同日に都内で開催した記者会見でCEOのキャンベル・ウィルソン氏は、「札幌を含む北海道はシンガポール人や台湾人、その他の東南アジア人に非常に人気がある」と強調。北海道を訪れる外国人旅行者の数ではトップを争う台湾に加えて、人口わずか500万人のシンガポールもランキングの上位に入っていることを説明した上で、「ウィンタースポーツだけでなく、北海道の四季を楽しんでほしい」と期待を示した。日本市場に対しては「速くて安い、シンガポールや台湾への選択肢を提供できる」とアピールした。
会見終了後に本誌の単独取材に応えたウィルソン氏は、需要の内訳についてはシンガポール人や台湾人を中心とする訪日旅行者が7割から8割、日本人の海外旅行者が2割から3割を見込むことを説明。
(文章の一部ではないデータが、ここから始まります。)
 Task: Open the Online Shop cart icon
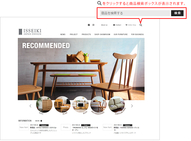[126, 25]
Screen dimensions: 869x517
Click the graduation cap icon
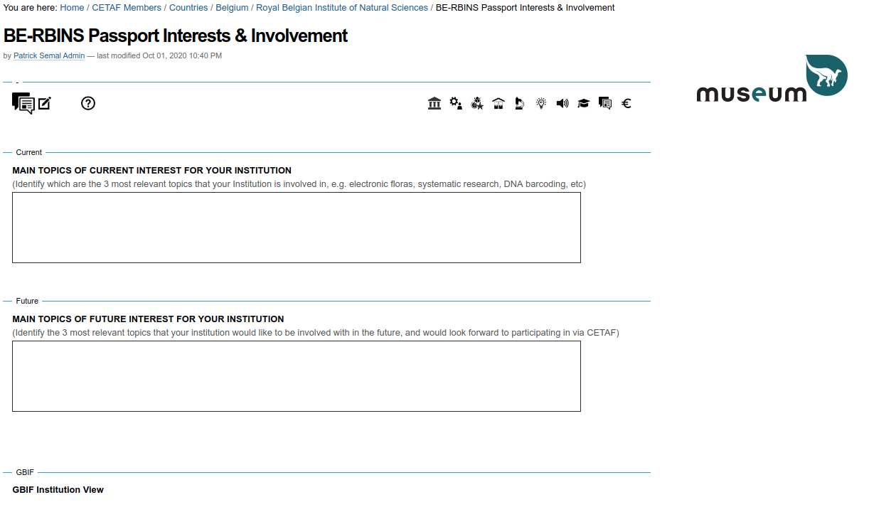click(584, 103)
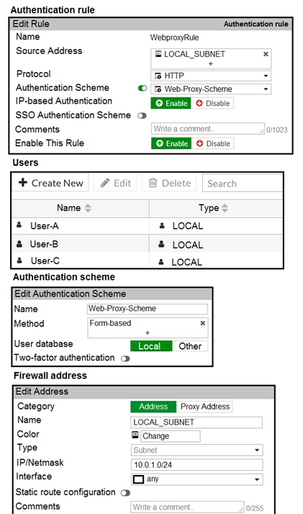Remove LOCAL_SUBNET from Source Address
This screenshot has height=514, width=303.
[266, 54]
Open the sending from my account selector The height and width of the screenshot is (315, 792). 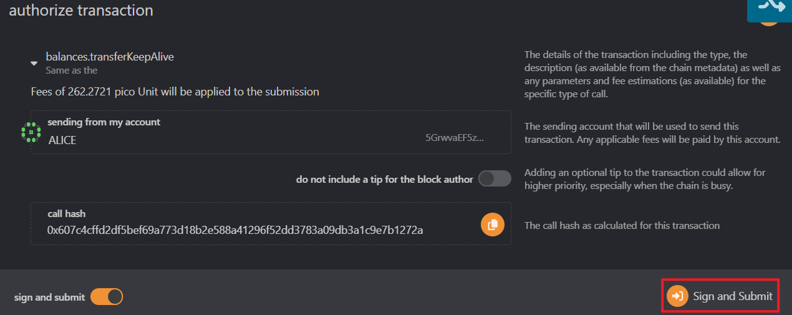click(271, 132)
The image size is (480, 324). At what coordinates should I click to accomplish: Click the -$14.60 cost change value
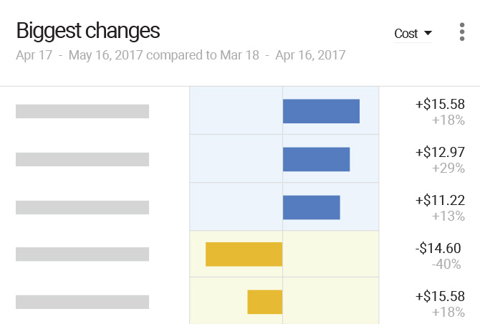pyautogui.click(x=437, y=248)
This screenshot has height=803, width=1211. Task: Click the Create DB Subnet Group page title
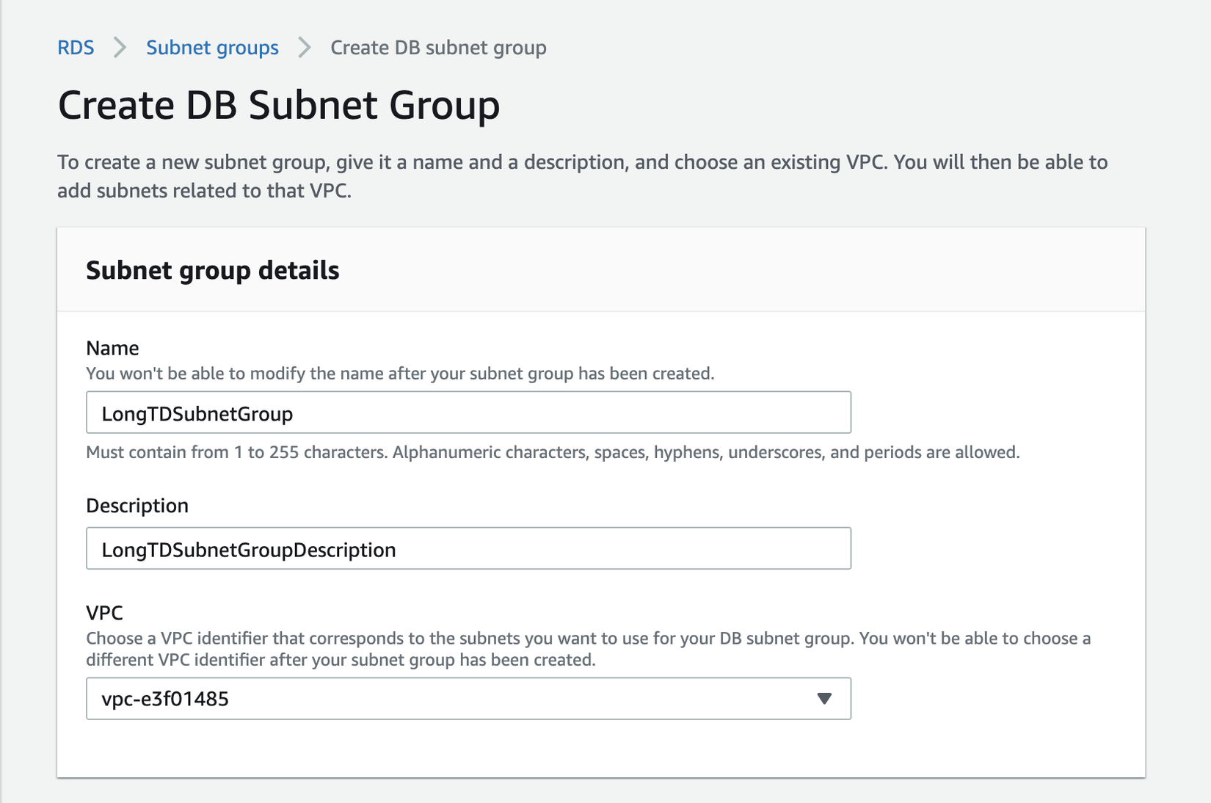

成田線や関空線に比べて季節差が大きくなることが予想されるが、ロードファクターは通年で8割以上をキープしたいとした。新千歳/東南アジア間については昨年秋からエアアジアX(D7)がクアラルンプール線を運航しているが、競合については「シンガポールを中心に我々のファンは多い。さらに競争力のある価格やサービスで勝負する」と自信を見せた。
日本・韓国支社長の坪川成樹氏によれば、日本での販売については、引き続き旅行会社やGDSとの協力関係を重視する考え。現在の日本における販路は7割から8割が旅行会社経由となっているが、新千歳線の割合はそれ以上になるという。ウィルソン氏は訪日外国人旅行者の送客にあたっては、観光庁や日本政府観光局(JNTO)との協働にも注力するとの考えを示した。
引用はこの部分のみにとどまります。